**Objetivo**
Converta em lista numerada as linhas que começam na que contém "Viewport: 1120px width, 1076px height." e seguem até a que contém "I will point(1105,1005).", ambas incluídas, sem as linhas em branco.

**Dados fornecidos**
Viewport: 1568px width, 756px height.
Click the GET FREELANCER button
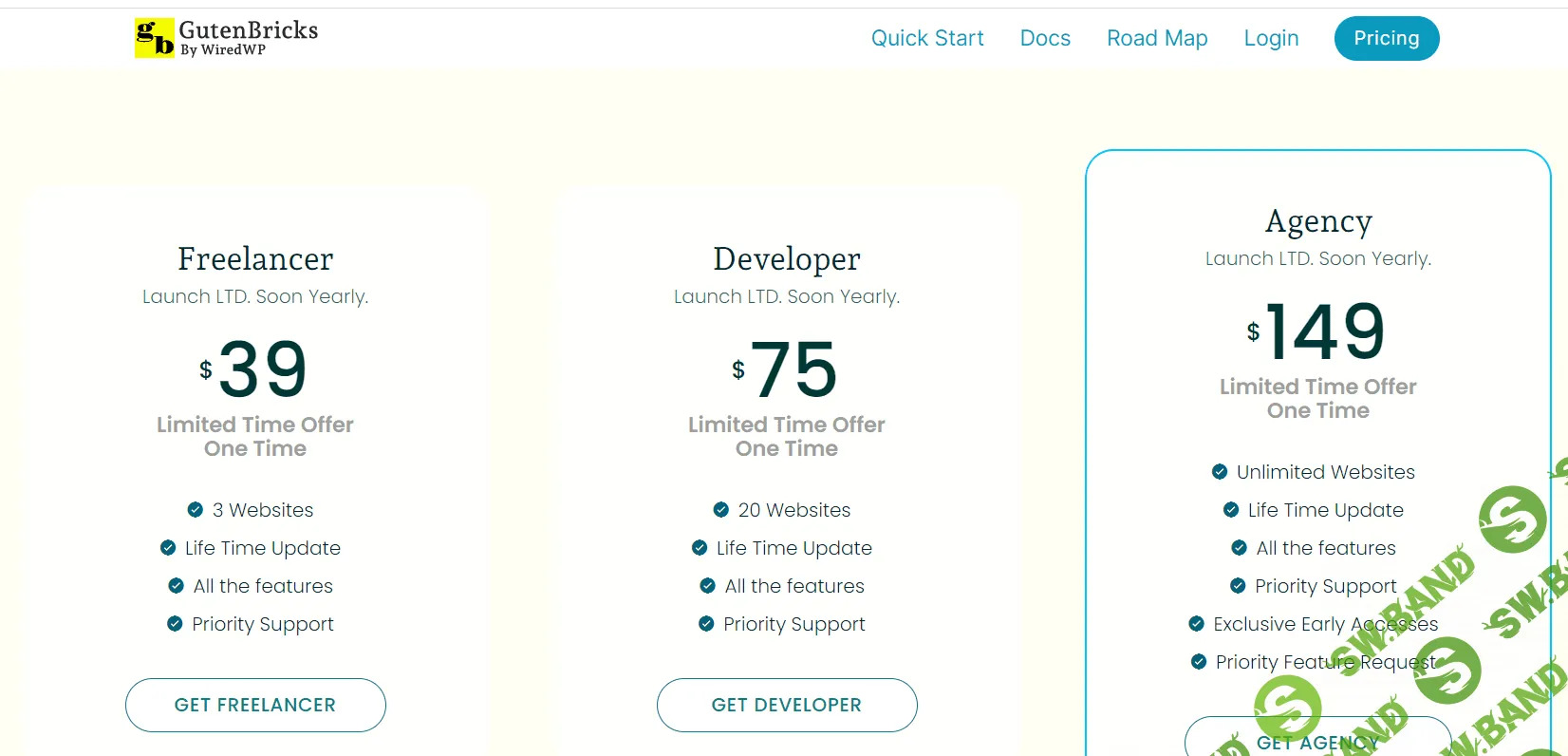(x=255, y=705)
==
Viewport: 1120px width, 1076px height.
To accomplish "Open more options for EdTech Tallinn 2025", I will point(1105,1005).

**Resultado da tarefa**
1. Viewport: 1120px width, 1076px height.
2. To accomplish "Open more options for EdTech Tallinn 2025", I will point(1105,1005).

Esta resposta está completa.